CONSIGNES>
1. Répondez à ces questions d’après le commentaire sur Le Mariage de Figaro :
(a) En quelle année la pièce a-t-elle été jouée pour la première fois ?
(b) Quelle pièce forme le troisième volet de la trilogie ?
(c) Quelle réplique du Comte, à la ligne 92, est citée comme une attaque ?
2. Ces affirmations s’accordent-elles avec le commentaire sur Le Mariage de Figaro ? Répondez par oui ou par non pour chacune, en citant les mots décisifs du commentaire.
(a) Beaumarchais est présenté comme un philosophe.
(b) Le Mariage de Figaro est le premier volet de la trilogie.
(c) Les répliques courtes se trouvent surtout au début de l’échange.
3. Rédigez la suite du commentaire sur Le Mariage de Figaro, à partir de l’endroit où il s’arrête.

PASSAGE FOURNI>
○ ○ ○ ○
Beaumarchais,
Le Mariage de Figaro, Acte III, Scène 5
Beaumarchais,
né en 1732 et mort en 1799, est un dramaturge du XVIIIème siècle.
Bien qu’il ne soit pas un philosophe, il est associé au mouvement des Lumières
avec lesquels il partagent leurs préoccupations et leurs valeurs. Le mariage de
Figaro est le deuxième volet d’une trilogie, composé également de Le Barbier
de Séville, le premier volet et La Mère Coupable, le troisième
volet. Cette pièce a été jouée pour la première fois en 1784. Figaro, le
personnage éponyme veut épouser Suzanne mais le Comte Almaviva cherche à
séduire cette dernière et à profiter de son droit seigneurial qu’il avait
abolit. L’extrait étudié est situé dans la scène 5 de l’acte III. Au début de
l’acte III, le comte cherche à savoir si Figaro est au courant de ses
intentions véritables. Figaro a entendu la fin du monologue et sait que le but
du Comte est de déterminer si il sait vues du Comte sur Suzanne. La scène 5
nous propose un duel entre le Comte et Figaro. Quels sont les
caractéristiques et les enjeux de ce duel ? Pour répondre à
cette question, nous verrons, tout d’abord, les caractéristiques et les enjeux
dramatiques de cette scène, puis nous étudierons les enjeux argumentatifs.
I.
Les caractéristiques et enjeux
dramatiques
1.
Les
caractéristiques
Cet échange entre le Comte et
Figaro est caractérisé par :
- des répliques courtes et parfois même
des stichomythies, surtout au début de l’échange : « Autrefois tu me disais tout » et
« Et maintenant je ne vous cache
rien » lignes 10 à 11.
- des répliques esquives pour éviter le
duel et l’affrontement : « Ma
foi, Monseigneur, vous le savez mieux que moi » ligne 77. Le Comte
demande à Figaro pourquoi Roseline à jouer un tel tour et sa réplique contourne
et évite l’affrontement.
- un enchainement de répliques sur le
type de l’attaque / ripostes. Par exemple à la ligne 83 à 85 : « Combien la Comtesse t'a-t-elle donné pour
cette belle association ? », « Combien me donnâtes-vous pour la tirer des mains du docteur ? »
avec un parallélisme de construction.
- mais également un enchainement de
répliques sur le type de l’attaque / contre- attaque. Lorsque le Comte attaque
à la ligne 92 avec « Une réputation
détestable ! », Figaro réplique avec une question rhétorique à la
ligne suivante « Et si je vaux
mieux qu'elle ? y a-t-il beaucoup de seigneurs qui puissent en dire autant ? »
- les assauts de Figaro sur la
politique avec par exemple la petite tirade sur la politique, aux lignes 119 à
130, qui peut-être comparé à une provocation avec un lexique du combat avec « forces », « tailler », « bien ou mal », « espions », « traîtres », « amollir », « intercepter », « je meure ! ».
2.
○ ○ ○ ○
DONNÉES AFFICHÉES>
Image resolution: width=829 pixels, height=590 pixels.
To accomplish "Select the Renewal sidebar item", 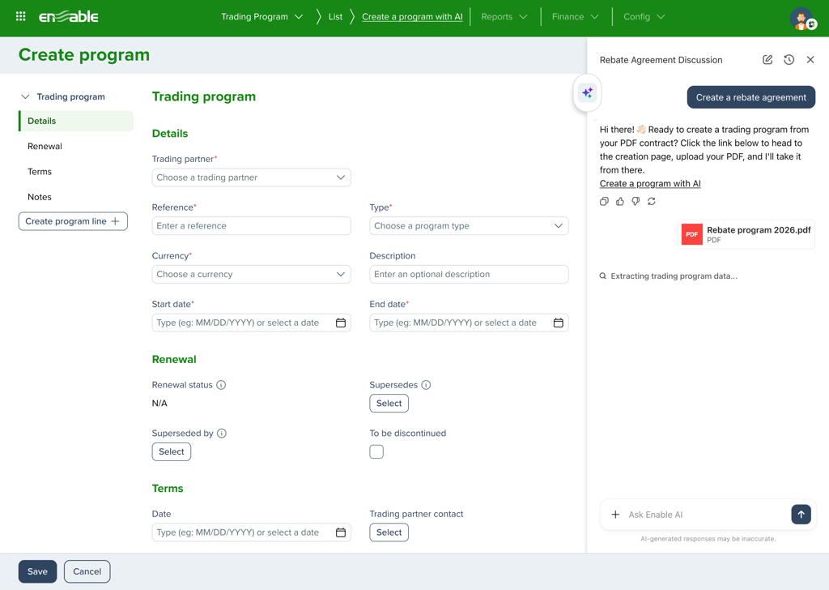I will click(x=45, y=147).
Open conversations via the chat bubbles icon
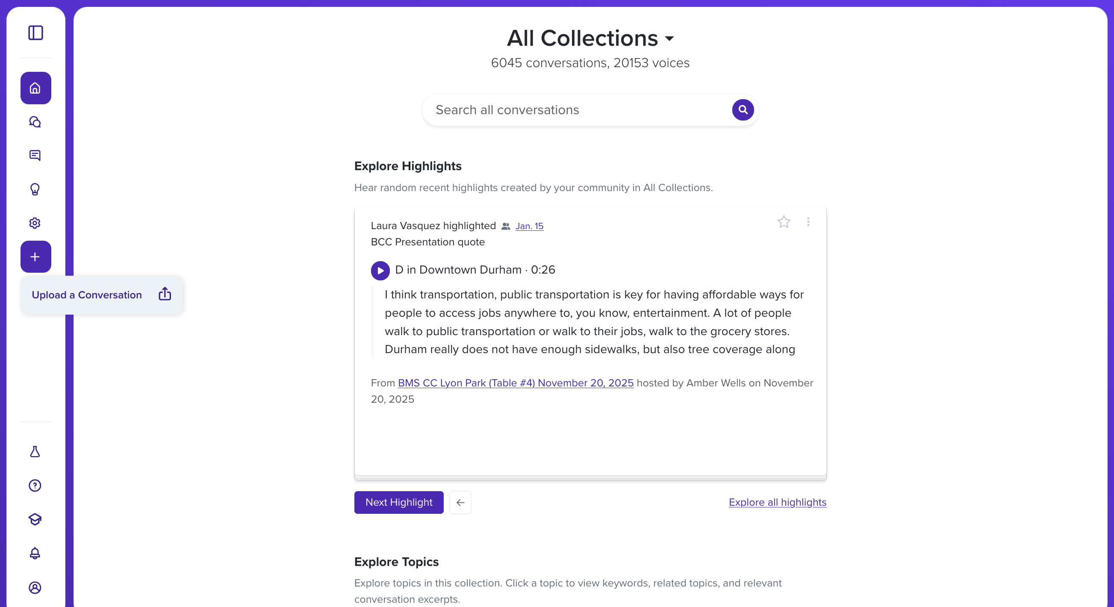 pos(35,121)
○ ○ ○ ○
RÉPONSES PAR CONSIGNE>
1.
(a) En 1784.
(b) La Mère Coupable.
(c) « Une réputation détestable ! »

2.
(a) Non : « Bien qu’il ne soit pas un philosophe ».
(b) Non : « Le mariage de Figaro est le deuxième volet d’une trilogie ».
(c) Oui : « surtout au début de l’échange ».

3.
Les
enjeux dramatiques
Les enjeux dramatiques est de savoir si l’autre
sait, c’est-à-dire que le Comte cherche à découvrir si Figaro sait. Mais en
même temps, l’enjeu est de cacher ce que le personnage sait, c’est-à-dire que
Figaro doit cacher ses connaissances au Comte. Ce duel ressemble à un jeu de
cache-cache composé de différentes phases.
Ces
étapes du duel sont :
- le bilan de ce qui a précédé des
lignes 71 à 74. Il s’agit du point de départ du second mouvement de la scène.
L’avantage est à Figaro car le comte ignore que Figaro sait. Ce dernier veut en
profiter et lance une attaque contre le Comte mis en évidence avec
l’aparté « travaillons-le un peu,
dans son genre » ligne 72 à 73.
- le comte, qui pense avoir gagné,
essaie d’en savoir plus sur un autre sujet et donc lance une nouvelle attaque
pour savoir le lien entre la Comtesse et Chérubin « Quel motif avait la Comtesse, pour me jouer un pareil tour ? »
ligne 75 à 76. Cela conserve l’intrigue secondaire jusqu’à l’aparté « Voici du neuf » ligne 101. A ce
moment-là, Figaro a toujours l’avantage.
- Figaro, à son tour, lance une
nouvelle attaque qui projette dans l’aparté « À mon tour maintenant » ligne 102. La contre-attaque vise à
rendre jaloux le comte et à l’agacer pour l’amusement de Figaro. L’attaque
réussi mais sur le plan dramatique, ce péché d’orgueil qui poussa Figaro à
aller plus loin, va déboucher sur une défaite car il dévoile trop ce qu’il
sait.
- un nouveau bilan, parallèle au
premier montre que le Comte à gagner ce qui est mis en évidence avec l’aparté « Il veut rester. J'entends... Suzanne
m'a trahi » ligne 135. Ce bilan montre également que Figaro croit
avoir gagné, ce qui est mis en évidence aussi avec l’aparté « Je l'enfile et le paye en sa monnaie »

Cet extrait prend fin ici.